→ **EXERCISE GOAL**:
Go through the data that follows and restate each line exactly as it reads.

→ **INPUT**:
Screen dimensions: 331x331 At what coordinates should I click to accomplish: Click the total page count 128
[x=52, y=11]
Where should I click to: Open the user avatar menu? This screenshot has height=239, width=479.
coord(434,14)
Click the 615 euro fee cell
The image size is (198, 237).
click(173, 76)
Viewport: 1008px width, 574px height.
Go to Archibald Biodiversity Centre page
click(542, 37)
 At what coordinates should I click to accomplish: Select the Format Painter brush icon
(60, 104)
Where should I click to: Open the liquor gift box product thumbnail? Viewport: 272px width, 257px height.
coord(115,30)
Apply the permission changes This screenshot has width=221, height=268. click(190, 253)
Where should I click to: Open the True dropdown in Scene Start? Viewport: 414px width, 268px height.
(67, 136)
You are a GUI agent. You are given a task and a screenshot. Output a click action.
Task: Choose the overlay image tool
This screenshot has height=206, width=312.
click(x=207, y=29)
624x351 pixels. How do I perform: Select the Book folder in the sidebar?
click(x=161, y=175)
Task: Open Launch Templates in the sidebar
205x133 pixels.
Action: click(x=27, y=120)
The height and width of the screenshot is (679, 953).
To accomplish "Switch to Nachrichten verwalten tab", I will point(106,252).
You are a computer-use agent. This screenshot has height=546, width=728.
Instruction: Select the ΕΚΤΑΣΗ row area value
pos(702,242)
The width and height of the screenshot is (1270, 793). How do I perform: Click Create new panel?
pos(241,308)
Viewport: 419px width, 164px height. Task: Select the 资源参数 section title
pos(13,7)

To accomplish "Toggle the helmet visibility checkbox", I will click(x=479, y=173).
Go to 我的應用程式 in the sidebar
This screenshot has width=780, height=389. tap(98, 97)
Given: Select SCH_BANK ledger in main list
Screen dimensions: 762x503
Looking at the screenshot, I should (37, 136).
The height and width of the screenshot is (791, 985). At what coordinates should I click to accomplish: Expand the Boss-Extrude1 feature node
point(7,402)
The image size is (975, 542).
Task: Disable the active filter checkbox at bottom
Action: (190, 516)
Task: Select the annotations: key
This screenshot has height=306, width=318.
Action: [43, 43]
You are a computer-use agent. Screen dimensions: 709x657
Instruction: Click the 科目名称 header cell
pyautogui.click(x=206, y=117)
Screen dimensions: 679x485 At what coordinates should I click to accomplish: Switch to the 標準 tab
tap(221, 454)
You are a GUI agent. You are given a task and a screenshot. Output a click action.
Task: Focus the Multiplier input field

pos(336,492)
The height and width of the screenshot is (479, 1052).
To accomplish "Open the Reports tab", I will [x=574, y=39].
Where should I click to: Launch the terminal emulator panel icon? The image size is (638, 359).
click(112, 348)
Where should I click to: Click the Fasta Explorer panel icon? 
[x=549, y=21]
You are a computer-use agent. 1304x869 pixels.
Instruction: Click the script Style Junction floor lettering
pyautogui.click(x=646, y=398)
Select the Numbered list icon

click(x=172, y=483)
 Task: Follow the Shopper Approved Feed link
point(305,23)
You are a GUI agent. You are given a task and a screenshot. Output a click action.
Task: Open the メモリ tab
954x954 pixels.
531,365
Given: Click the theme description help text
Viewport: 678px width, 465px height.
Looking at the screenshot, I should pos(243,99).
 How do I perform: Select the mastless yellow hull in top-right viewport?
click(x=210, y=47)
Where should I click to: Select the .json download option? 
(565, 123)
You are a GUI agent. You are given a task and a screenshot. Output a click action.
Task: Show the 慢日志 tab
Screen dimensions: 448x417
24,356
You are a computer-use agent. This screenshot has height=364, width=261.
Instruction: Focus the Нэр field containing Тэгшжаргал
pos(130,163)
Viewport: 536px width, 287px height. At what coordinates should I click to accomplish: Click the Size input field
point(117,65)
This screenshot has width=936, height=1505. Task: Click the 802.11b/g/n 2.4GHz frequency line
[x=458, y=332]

→ **ANSWER TO THE EXERCISE**:
Screen dimensions: 331x331 At what coordinates should I click to accomplish: Click the total page count 128
[x=52, y=11]
Where should I click to: Open the user avatar menu? This screenshot has height=239, width=479.
coord(434,14)
Click the 615 euro fee cell
The image size is (198, 237).
click(173, 76)
Viewport: 1008px width, 574px height.
Go to Archibald Biodiversity Centre page
click(542, 37)
 At what coordinates should I click to accomplish: Select the Format Painter brush icon
(60, 104)
Where should I click to: Open the liquor gift box product thumbnail? Viewport: 272px width, 257px height.
coord(115,30)
Apply the permission changes This screenshot has width=221, height=268. click(190, 253)
Where should I click to: Open the True dropdown in Scene Start? Viewport: 414px width, 268px height.
(67, 136)
You are a GUI agent. You are given a task and a screenshot. Output a click action.
Task: Choose the overlay image tool
This screenshot has height=206, width=312.
click(x=207, y=29)
624x351 pixels. How do I perform: Select the Book folder in the sidebar?
click(x=161, y=175)
Task: Open Launch Templates in the sidebar
205x133 pixels.
Action: click(x=27, y=120)
The height and width of the screenshot is (679, 953).
To accomplish "Switch to Nachrichten verwalten tab", I will point(106,252).
You are a computer-use agent. This screenshot has height=546, width=728.
Instruction: Select the ΕΚΤΑΣΗ row area value
pos(702,242)
The width and height of the screenshot is (1270, 793). How do I perform: Click Create new panel?
pos(241,308)
Viewport: 419px width, 164px height. Task: Select the 资源参数 section title
pos(13,7)

To accomplish "Toggle the helmet visibility checkbox", I will click(x=479, y=173).
Go to 我的應用程式 in the sidebar
This screenshot has width=780, height=389. tap(98, 97)
Given: Select SCH_BANK ledger in main list
Screen dimensions: 762x503
Looking at the screenshot, I should (37, 136).
The height and width of the screenshot is (791, 985). At what coordinates should I click to accomplish: Expand the Boss-Extrude1 feature node
point(7,402)
The image size is (975, 542).
Task: Disable the active filter checkbox at bottom
Action: (190, 516)
Task: Select the annotations: key
This screenshot has height=306, width=318.
Action: [43, 43]
You are a computer-use agent. Screen dimensions: 709x657
Instruction: Click the 科目名称 header cell
pyautogui.click(x=206, y=117)
Screen dimensions: 679x485 At what coordinates should I click to accomplish: Switch to the 標準 tab
tap(221, 454)
You are a GUI agent. You are given a task and a screenshot. Output a click action.
Task: Focus the Multiplier input field

pos(336,492)
The height and width of the screenshot is (479, 1052).
To accomplish "Open the Reports tab", I will [x=574, y=39].
Where should I click to: Launch the terminal emulator panel icon? The image size is (638, 359).
click(112, 348)
Where should I click to: Click the Fasta Explorer panel icon? 
[x=549, y=21]
You are a computer-use agent. 1304x869 pixels.
Instruction: Click the script Style Junction floor lettering
pyautogui.click(x=646, y=398)
Select the Numbered list icon

click(x=172, y=483)
 Task: Follow the Shopper Approved Feed link
point(305,23)
You are a GUI agent. You are given a task and a screenshot. Output a click action.
Task: Open the メモリ tab
954x954 pixels.
531,365
Given: Click the theme description help text
Viewport: 678px width, 465px height.
Looking at the screenshot, I should pos(243,99).
 How do I perform: Select the mastless yellow hull in top-right viewport?
click(x=210, y=47)
Where should I click to: Select the .json download option? 
(565, 123)
You are a GUI agent. You are given a task and a screenshot. Output a click action.
Task: Show the 慢日志 tab
Screen dimensions: 448x417
24,356
You are a computer-use agent. This screenshot has height=364, width=261.
Instruction: Focus the Нэр field containing Тэгшжаргал
pos(130,163)
Viewport: 536px width, 287px height. At what coordinates should I click to accomplish: Click the Size input field
point(117,65)
This screenshot has width=936, height=1505. Task: Click the 802.11b/g/n 2.4GHz frequency line
[x=458, y=332]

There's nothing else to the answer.